Sitting upright, I wrapped my arms around Ember, pulling him to me as I kissed his cheek. "We'll miss you very much, but you don't have to worry about hurting us. We're big boys. We can handle it. And when you're back, the four of us will go on a trip to celebrate."

"That's a good idea," Micah said with a smile, and Kai nodded in agreement.

Ember glanced between us before relaxing in my arms, an amused look on his face. "It's too early for all this serious talk," he grumbled, making me laugh.

"Good communication makes a good relationship, so I'm happy to have serious talks whenever necessary," I declared. It was something I'd learned from my dads—from their wins and their mistakes—and I planned on making sure to follow that rule in my relationship. I didn't want to make a mistake like I did with Micah ever again, and if that meant having big conversations at nine in the morning, then so be it.

Forty-Two

Ember

Talking with the others made me feel better, and after a few minutes, we climbed out of bed. Only, now that the conversation was over and we weren't half covered beneath the sheets, I noticed something I hadn't before.

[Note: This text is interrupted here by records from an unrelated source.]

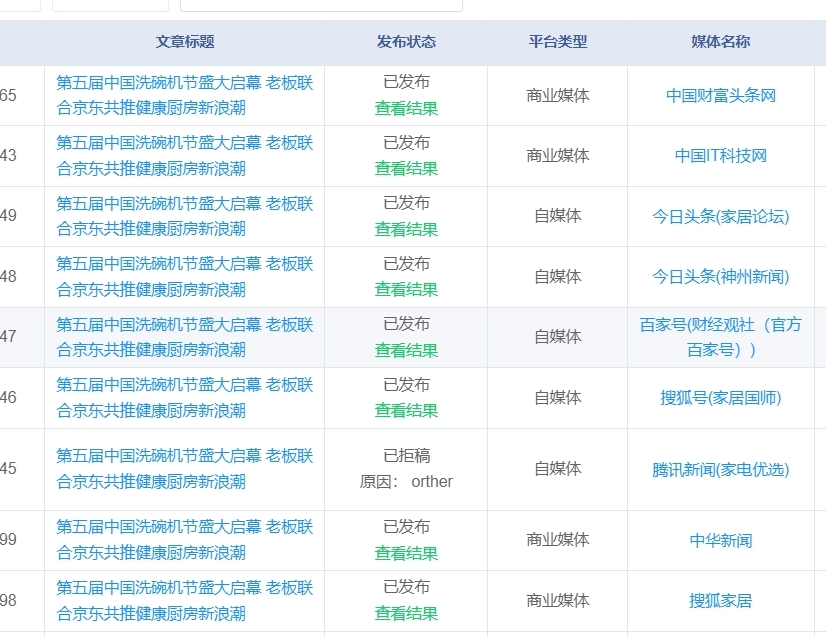Click 查看结果 in the 今日头条(神州新闻) row
826x636 pixels.
tap(406, 289)
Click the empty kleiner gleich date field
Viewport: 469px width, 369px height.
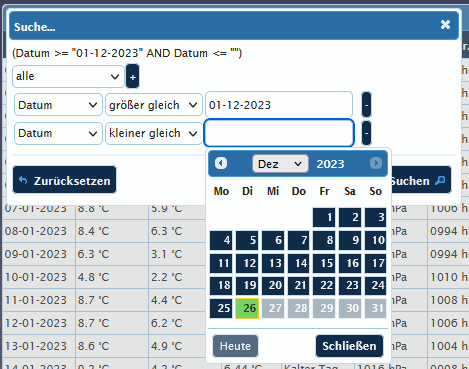(279, 133)
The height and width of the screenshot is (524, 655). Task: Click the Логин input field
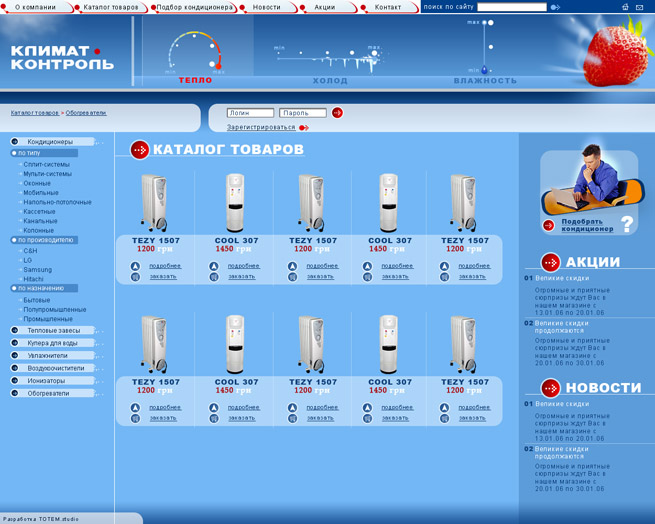[x=250, y=113]
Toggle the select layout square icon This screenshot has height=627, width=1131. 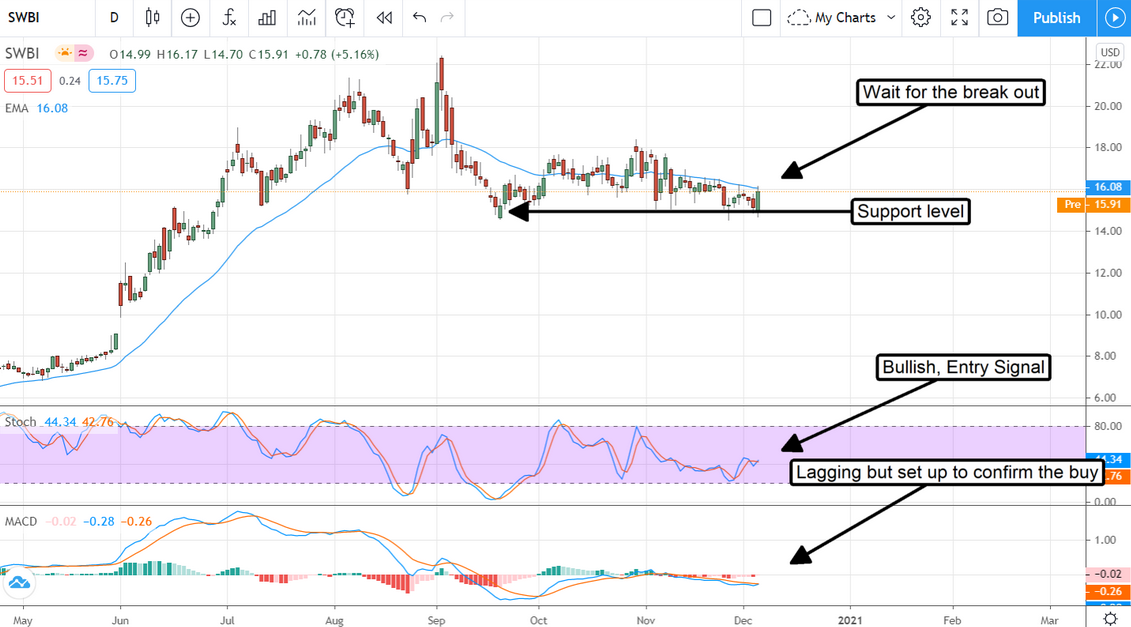pyautogui.click(x=762, y=17)
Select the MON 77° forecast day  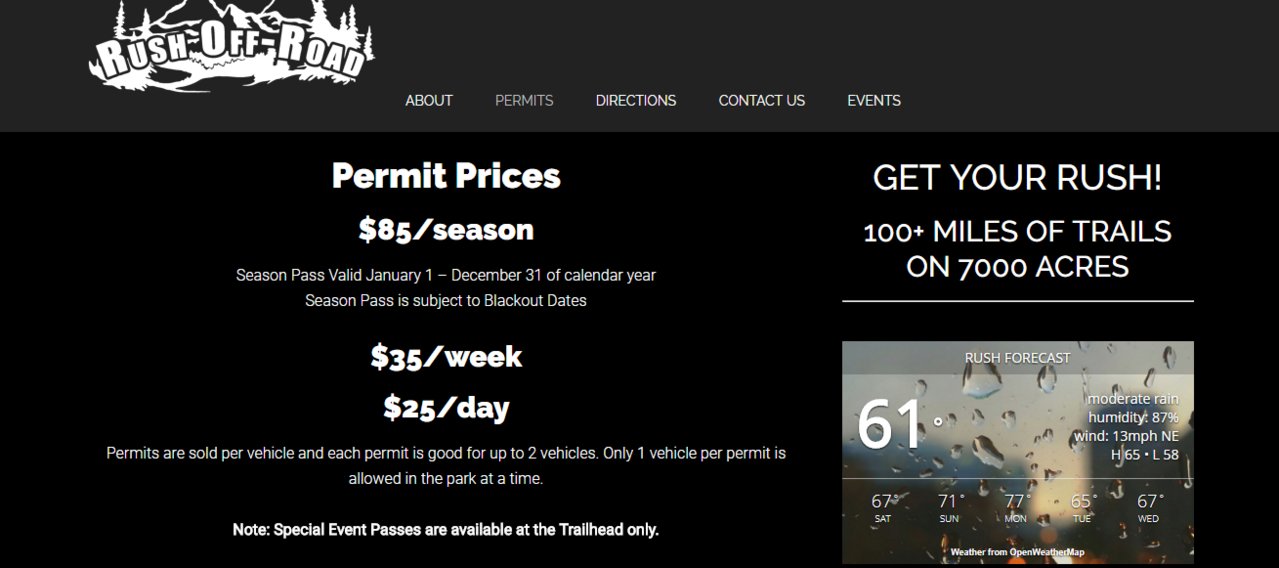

"Kai, is that…" I pointed to his chest, and he glanced down, eyes widening when he saw the four-pointed star on the center of his chest, all four points equally dark.

Cam and Micah had followed my gaze, and Cam grinned, then glanced at his own hip. "Oh! Mine's all colored in too!" Then he glanced at Micah, and even I could see the darker mark on his shoulder. "So is yours!"

Then all eyes turned on me, and I glanced down at myself, smiling when I found a mirroring mark on my right thigh. Last night, I'd been too out of it to notice. Had it appeared when wehad sex? Or when Kai told us he loved us? I hadn't been awake by then, but the others hadn't realized either.

We shared a few kisses to celebrate the completion of our bond, but before it could go any further, I pulled away. We needed sustenance, so I slipped into my clothes from last night, and decided to make breakfast while the other three freshened up. I could shower once they were done.

While the bathroom in the master bedroom was big enough that all four of us could probably fit comfortably, we hadn't tried it yet. Maybe someday, I mused as I made my way downstairs after kissing my mates.

In the kitchen, I quickly whipped up a filling breakfast of fresh fruit, pancakes, scrambled eggs, and bacon.